Journal of the American Chemical Society, Vol.131, No.3, 1195-1207, 2009
Pleomorphic Copper Coordination by Alzheimer's Disease Amyloid-beta Peptide
Numerous conflicting models have been proposed regarding the nature of the Cu2+ coordination environment of the amyloid beta (A beta) peptide, the causative agent of Alzheimer's disease. This study used multifrequency CW-EPR spectroscopy to directly resolve the superhyperfine interactions between Cu2+ and the ligand nuclei of A,8, thereby avoiding ambiguities associated with introducing point mutations.
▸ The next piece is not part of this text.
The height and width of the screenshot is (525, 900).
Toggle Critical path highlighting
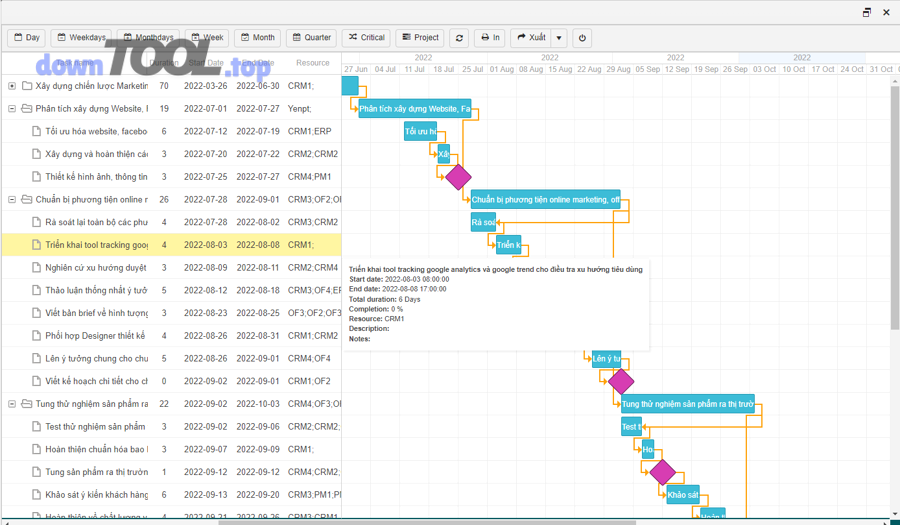click(x=366, y=38)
Using a library of A,816 analogues with site-specific N-15-labeling at Asp1, His6, His13, and His14, numerical simulations of the superhyperfine resonances delineated two independent 3N1O Cu2+ coordination modes, {N-a(D1), O, N-epsilon(H6), N-epsilon(H13)} (component la) and {N-a(D1), O, N-epsilon(H6), N-epsilon(H14)} (component Ib), between pH 6-7. A third coordination mode (component II) was identified at pH 8.0, and simulation of the superhyperfine resonances indicated a 3N1O coordination sphere involving nitrogen ligation by His6, His13, and His14. No differences were observed upon O-17-labeling of the phenolic oxygen of Tyr-10, confirming it is not a key oxygen ligand in the physiological pH range. Hyperfine sublevel correlation (HYSCORE) spectroscopy, in conjunction with site-specific N-15-labeling, provided additional support for the common role of His6 in components Ia and Ib, and for the assignment of a {O, N-epsilon(H6), N-epsilon(H13), N-epsilon(H14)) coordination sphere to component II. HYSCORE studies of a peptide analogue with selective C-13-labeling of Asp1 revealed C-13 cross-peaks characteristic of equatorial coordination by the carboxylate oxygen of Asp1 in component Ia/b coordination. The direct resolution of Cu2+ ligand interactions, together with the key finding that component I is composed of two distinct coordination modes, provides valuable insight into a range of conflicting ligand assignments and highlights the complexity of Cu2+/A beta interactions.